Alla luce di quanto illustrato, gli investitori avrebbero a nostro parere due opzioni: disinvestire e inviare qualche segnale isolato o investire in modo selettivo e promuovere il cambiamento per quegli attori critici che possono anche beneficiare della più ampia lotta al cambiamento climatico. Come investitori attivi basati sulla ricerca, riteniamo di essere ben posizionati per perseguire la seconda opzione. Nelle nostre valutazioni e nelle nostre attività di engagement, non escludiamo automaticamente dai nostri fondi le società che oggi prevedono il carbone tra le loro fonti di generazione energetica. Utilizziamo piuttosto le nostre competenze di ricerca per comprendere più a fondo le tendenze e la traiettoria futura dell'impronta di carbonio di una società. Prima di investire in una determinata impresa, vogliamo essere certi che questa stia mettendo in atto un programma di riduzione drastica delle proprie emissioni di CO2. Ciò include la valutazione delle tempistiche con cui una società sta investendo attivamente nelle energie rinnovabili allo scopo di ridurre la sua dipendenza dal carbone e l'impegno del suo consiglio di amministrazione e del suo management nel raggiungere gli obiettivi di decarbonizzazione. Da un certo punto di vista, le aziende che attualmente dipendono dal carbone ma che investono più rapidamente delle altre in alternative prive di combustibili fossili sono quelle che potenzialmente stanno compiendo i maggiori sforzi per aiutare le nostre economie a decarbonizzarsi. In molti casi, quasi tutte le spese in conto capitale (capex) vengono impiegate in questo senso.
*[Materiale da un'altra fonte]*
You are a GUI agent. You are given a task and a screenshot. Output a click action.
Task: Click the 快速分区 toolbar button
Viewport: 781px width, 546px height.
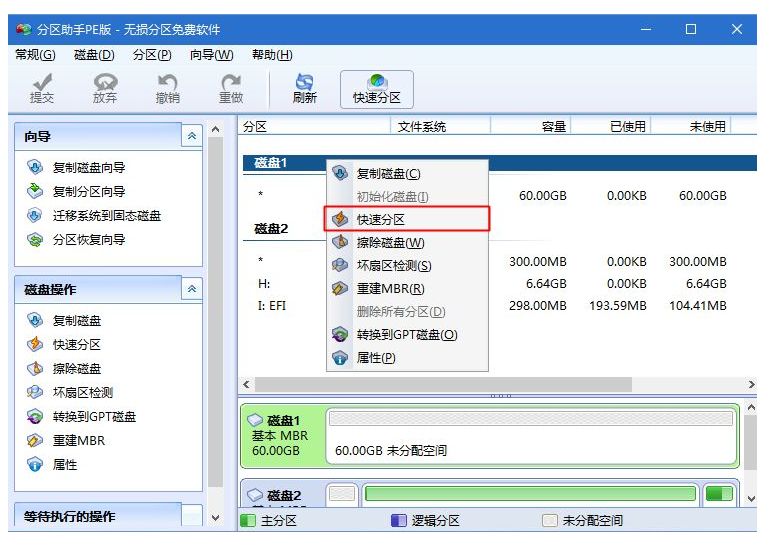pos(376,88)
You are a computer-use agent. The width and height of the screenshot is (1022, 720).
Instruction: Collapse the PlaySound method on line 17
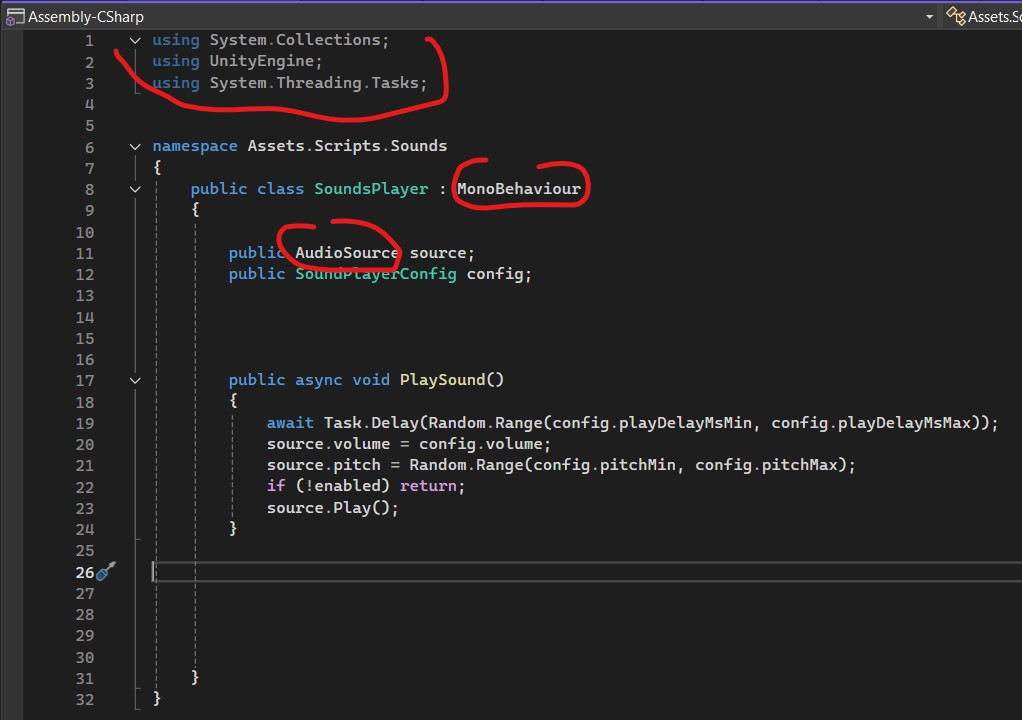click(135, 380)

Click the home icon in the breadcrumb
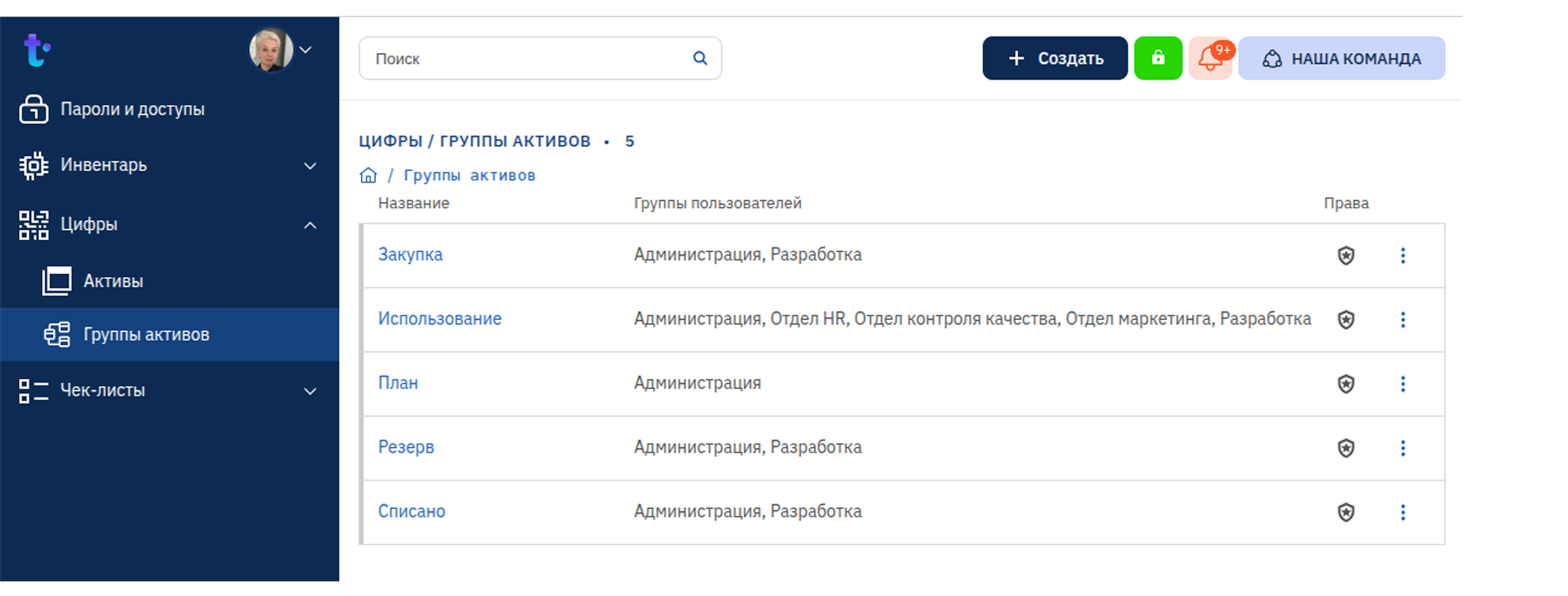[368, 176]
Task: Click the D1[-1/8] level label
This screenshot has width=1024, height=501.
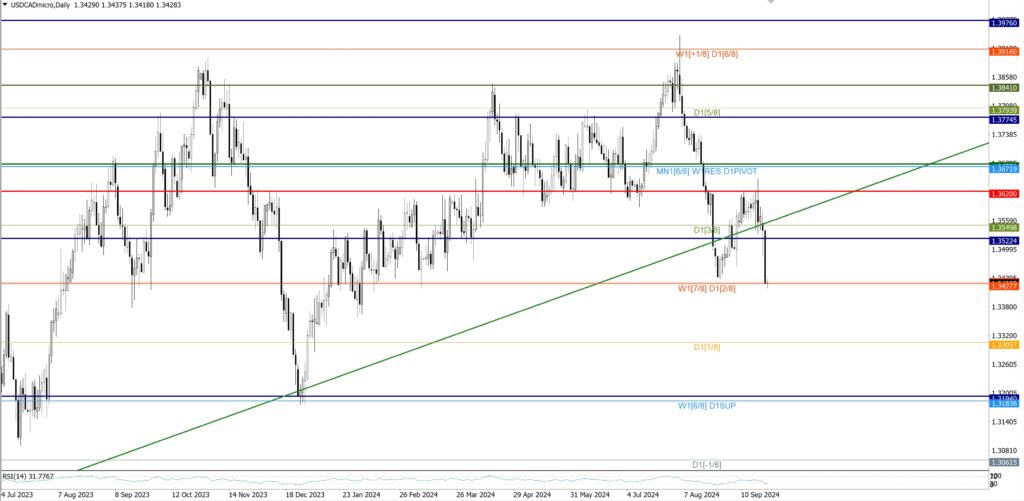Action: (x=706, y=465)
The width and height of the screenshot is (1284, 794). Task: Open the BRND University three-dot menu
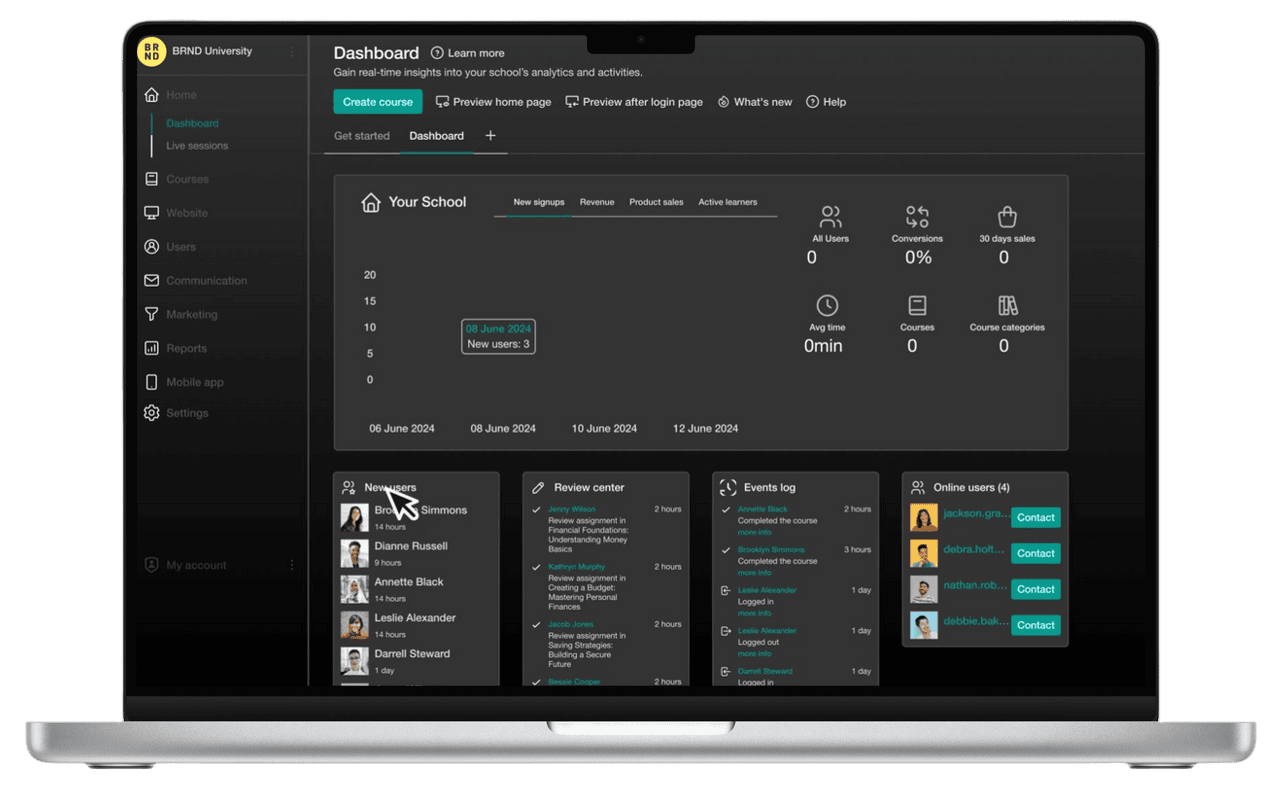click(x=292, y=52)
In qualità di investitori attivi, cerchiamo di accelerare ulteriormente questa transizione impegnandoci sistematicamente con queste società sulla base dei nostri approfondimenti di ricerca. Ad esempio, quando un’importante utility elettrica statunitense ha di recente annunciato l'intenzione di ridurre la propria impronta di carbonio dell'80% entro il 2030, li abbiamo incoraggiati a essere ulteriormente ambiziosi e fissare un obiettivo di riduzione del 90%. In un altro caso, ci siamo impegnati con una delle principali utility energetiche europee che, a causa della crisi energetica, ha dovuto aumentare l'uso di impianti a carbone, esortando il management ad anticipare la data di pensionamento prevista per questi asset dal 2038 al 2030.
Riteniamo che le utility in transizione da emissioni elevate verso basse emissioni possano offrire i maggiori rendimenti potenziali nel corso del prossimo decennio, in quanto la transizione si tradurrà in tassi di crescita più alti che, a loro volta, potrebbero consentire loro di attrarre capitali di investitori più sostenibili, potenzialmente determinando multipli di valutazione più elevati.
Questa transizione secolare beneficia anche del crescente sostegno da parte dei governi. Nell'Unione Europea, la prossima tassonomia metterà in evidenza le società che investono le maggiori percentuali di capex per raggiungere gli obiettivi globali di decarbonizzazione. In quest'ottica, prevediamo che il settore delle utility globali trarrà vantaggio da unsentiment di mercato più positivo di quello attuale se misurato rispetto a parametri retrospettivi delle emissioni di CO2.
Negli Stati Uniti, riteniamo che la recente approvazione dell'Inflation Reduction Act (IRA) sarà positiva anche per le utility, grazie all'estensione di 10 anni dei crediti d'imposta sulle rinnovabili, che ridurranno ulteriormente il costo di queste ultime e accelereranno la transizione energetica.